In the late 1950s, Congress began holding hearings to investigate payola — record companies paying DJs and radio programmers to promote songs. Mr. Ginsburg was among those summoned to Washington, D.C.
He testified that he received about $4,400 over 2 ½ years. Mr. Ginsburg considered the payments “tokens of good will” from the companies and told Congress that he “had not agreed to play any special records.”
The episode didn’t derail his career, which flourished in New England, where people always asked about his nickname’s origin. In his early years, Mr. Ginsburg welcomed fans who stopped by the studio and sometimes he let them read commercials on the air.
“One night, someone walked in the studio and said, ‘Arnie, that “Night Train” theme is really good, but I’ve got something you should use on your show,’ " he said in an interview posted on YouTube.
That fan handed him a “woo-woo” whistle that sounded like a railroad train, which became his signature sound effect in addition to launching his nickname.
In 2016, he married his longtime companion, Carlos A. Vega, who is a professor of Spanish at Wellesley College and is Mr. Ginsburg’s only immediate survivor.
Mr. Ginsburg had moved full time in the late 1980s to Ogunquit, Maine, where he had spent summers since boyhood. He and Vega also traveled extensively around the world, including more than 20 times to Spain.

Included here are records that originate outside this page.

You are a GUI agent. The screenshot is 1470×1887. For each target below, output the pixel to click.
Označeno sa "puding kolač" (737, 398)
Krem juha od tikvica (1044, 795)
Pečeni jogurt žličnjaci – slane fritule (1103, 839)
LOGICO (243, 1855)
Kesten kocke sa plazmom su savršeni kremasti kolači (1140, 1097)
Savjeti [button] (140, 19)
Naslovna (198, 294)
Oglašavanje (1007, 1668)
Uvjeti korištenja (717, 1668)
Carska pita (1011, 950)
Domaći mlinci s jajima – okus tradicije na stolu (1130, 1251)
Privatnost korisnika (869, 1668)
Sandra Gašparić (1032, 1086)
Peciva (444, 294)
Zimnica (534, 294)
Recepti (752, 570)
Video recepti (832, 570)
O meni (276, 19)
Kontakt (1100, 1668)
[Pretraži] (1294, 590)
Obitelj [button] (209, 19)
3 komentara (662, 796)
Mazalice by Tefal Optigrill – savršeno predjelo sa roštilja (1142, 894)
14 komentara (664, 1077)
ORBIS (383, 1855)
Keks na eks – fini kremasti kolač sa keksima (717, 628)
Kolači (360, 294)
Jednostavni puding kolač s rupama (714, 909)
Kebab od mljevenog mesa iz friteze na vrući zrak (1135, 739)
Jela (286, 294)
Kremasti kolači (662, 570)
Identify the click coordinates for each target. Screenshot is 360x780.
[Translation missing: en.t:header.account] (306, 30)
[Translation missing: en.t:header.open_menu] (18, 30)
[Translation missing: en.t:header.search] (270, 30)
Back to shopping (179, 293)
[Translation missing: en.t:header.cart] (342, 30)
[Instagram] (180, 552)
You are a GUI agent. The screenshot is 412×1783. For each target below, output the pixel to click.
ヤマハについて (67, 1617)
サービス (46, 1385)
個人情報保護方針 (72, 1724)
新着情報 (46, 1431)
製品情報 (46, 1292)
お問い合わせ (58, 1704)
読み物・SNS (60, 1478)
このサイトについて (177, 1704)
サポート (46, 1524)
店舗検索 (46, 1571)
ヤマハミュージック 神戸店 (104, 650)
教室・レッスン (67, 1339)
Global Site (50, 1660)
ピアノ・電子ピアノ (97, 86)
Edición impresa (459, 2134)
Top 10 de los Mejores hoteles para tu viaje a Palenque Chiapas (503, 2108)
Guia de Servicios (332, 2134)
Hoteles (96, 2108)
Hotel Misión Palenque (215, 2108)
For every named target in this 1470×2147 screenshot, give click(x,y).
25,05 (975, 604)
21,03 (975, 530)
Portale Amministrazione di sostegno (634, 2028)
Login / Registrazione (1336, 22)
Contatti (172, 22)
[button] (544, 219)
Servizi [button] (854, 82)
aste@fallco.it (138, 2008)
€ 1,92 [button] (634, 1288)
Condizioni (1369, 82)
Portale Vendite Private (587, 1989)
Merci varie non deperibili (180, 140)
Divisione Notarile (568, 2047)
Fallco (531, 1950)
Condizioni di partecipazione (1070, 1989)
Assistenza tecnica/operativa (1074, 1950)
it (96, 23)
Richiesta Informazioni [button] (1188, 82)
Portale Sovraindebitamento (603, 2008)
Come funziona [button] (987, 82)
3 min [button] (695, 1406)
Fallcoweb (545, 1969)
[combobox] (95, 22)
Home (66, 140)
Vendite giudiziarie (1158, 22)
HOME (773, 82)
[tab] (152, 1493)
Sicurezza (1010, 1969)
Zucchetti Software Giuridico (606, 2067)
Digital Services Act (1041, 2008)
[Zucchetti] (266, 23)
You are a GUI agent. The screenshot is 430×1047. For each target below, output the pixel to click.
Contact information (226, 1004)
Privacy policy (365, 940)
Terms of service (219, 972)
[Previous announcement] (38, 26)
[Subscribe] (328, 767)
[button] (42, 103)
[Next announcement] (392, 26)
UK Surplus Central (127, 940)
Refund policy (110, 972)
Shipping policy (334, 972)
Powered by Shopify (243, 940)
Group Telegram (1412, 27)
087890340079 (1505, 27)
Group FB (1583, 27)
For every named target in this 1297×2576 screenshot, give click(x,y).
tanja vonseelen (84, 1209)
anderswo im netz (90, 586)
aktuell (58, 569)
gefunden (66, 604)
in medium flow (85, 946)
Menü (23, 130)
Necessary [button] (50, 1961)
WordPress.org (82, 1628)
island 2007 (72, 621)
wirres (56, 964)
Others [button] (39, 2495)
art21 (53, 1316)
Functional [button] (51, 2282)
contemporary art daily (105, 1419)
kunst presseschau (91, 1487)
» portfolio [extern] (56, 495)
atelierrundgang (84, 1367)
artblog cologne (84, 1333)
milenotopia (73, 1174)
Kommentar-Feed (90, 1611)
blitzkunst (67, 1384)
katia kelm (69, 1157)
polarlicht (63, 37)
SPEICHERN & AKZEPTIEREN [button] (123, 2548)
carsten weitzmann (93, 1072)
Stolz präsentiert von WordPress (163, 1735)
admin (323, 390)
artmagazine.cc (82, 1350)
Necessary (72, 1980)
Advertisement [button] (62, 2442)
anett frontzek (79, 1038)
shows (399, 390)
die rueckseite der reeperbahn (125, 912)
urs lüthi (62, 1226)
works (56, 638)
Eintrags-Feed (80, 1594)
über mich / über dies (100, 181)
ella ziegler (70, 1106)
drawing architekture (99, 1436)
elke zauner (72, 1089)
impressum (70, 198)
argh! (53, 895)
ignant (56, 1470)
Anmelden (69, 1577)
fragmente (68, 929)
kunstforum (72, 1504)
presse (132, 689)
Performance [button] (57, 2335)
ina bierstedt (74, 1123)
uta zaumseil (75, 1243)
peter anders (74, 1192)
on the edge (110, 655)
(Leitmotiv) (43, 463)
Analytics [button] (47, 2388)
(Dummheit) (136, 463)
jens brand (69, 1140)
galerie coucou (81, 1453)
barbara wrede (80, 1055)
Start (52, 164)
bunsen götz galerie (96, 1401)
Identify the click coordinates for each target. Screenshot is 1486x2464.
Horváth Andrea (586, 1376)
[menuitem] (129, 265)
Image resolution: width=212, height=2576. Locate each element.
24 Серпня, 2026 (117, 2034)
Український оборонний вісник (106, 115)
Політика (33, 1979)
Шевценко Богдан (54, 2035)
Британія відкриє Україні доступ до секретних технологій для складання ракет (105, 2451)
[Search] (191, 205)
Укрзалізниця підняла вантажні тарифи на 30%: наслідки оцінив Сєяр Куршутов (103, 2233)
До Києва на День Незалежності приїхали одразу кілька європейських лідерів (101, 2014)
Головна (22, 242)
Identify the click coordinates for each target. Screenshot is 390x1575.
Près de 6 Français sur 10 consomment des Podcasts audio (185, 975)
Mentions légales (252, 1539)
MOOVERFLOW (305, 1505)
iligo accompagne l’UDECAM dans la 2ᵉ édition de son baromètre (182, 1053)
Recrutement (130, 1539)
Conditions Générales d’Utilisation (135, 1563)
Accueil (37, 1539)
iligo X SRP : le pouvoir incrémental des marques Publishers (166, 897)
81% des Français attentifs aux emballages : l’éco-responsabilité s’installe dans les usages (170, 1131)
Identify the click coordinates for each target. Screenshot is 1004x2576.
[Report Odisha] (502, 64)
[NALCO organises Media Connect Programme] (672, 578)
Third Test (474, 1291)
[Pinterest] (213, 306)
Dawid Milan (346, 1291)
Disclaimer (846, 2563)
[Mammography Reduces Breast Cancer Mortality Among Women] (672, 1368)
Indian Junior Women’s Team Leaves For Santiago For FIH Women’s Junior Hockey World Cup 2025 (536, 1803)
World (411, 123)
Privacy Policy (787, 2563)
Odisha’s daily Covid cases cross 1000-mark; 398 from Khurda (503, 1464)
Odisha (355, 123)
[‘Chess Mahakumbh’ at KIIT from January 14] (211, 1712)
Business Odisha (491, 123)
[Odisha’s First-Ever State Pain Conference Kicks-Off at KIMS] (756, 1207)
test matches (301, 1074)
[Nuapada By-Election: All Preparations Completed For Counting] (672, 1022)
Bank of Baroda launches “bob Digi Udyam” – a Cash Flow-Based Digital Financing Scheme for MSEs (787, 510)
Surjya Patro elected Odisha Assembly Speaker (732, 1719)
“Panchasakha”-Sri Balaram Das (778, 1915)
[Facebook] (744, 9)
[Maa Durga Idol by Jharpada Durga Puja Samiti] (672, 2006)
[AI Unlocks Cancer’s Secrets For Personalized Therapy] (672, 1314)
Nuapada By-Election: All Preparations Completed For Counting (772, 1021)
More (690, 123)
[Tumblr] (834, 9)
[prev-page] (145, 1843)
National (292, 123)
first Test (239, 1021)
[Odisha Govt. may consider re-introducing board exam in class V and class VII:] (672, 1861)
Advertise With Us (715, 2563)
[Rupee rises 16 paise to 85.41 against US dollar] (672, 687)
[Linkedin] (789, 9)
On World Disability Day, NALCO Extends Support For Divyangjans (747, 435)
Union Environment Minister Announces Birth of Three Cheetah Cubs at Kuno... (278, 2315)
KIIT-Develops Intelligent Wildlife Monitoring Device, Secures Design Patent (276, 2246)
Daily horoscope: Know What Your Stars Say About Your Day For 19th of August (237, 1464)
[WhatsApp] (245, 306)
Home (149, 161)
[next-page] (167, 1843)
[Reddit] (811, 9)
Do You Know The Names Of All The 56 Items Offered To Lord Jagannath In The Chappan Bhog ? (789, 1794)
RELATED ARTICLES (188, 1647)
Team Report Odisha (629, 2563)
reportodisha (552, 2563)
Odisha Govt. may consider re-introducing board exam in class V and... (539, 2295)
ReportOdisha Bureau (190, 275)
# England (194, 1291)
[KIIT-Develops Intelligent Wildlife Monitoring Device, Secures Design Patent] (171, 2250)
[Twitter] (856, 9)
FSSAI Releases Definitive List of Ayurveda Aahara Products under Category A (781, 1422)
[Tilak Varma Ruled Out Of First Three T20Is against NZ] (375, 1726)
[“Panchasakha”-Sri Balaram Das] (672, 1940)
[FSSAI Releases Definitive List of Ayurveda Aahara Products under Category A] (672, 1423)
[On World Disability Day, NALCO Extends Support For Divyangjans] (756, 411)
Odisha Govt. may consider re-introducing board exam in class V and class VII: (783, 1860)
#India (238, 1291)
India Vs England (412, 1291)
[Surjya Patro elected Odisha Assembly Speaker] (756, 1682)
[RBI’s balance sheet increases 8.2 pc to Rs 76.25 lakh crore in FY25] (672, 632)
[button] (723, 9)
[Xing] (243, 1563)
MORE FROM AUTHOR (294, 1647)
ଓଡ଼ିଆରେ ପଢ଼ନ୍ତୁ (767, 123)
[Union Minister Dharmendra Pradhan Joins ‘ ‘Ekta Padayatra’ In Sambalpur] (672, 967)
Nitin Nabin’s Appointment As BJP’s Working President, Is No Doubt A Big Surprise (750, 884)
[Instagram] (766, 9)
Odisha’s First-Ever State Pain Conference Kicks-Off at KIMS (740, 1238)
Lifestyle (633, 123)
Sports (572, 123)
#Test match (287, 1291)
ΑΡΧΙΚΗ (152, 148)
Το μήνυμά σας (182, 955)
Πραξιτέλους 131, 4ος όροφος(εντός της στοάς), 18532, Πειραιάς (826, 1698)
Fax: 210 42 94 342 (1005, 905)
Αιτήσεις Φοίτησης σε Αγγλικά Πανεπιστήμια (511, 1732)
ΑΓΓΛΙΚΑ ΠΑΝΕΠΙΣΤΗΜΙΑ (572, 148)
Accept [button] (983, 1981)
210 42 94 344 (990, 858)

“Arnie was always an ideal traveler: always flexible, always patient, always anxious to just observe people and if possible reach out to them,” Vega wrote in a tribute. “And, wherever he went, people seemed to reach out to him. They seemed to just want to be near someone that emoted such understated good will.”
That reflected Mr. Ginsburg’s presence on air, where “he was fun and happy and uplifting,” Garabedian recalled.
“Arnie was one of the smartest broadcasters I ever met,” Balsbaugh said. “He accomplished more than anybody in broadcasting in Boston.”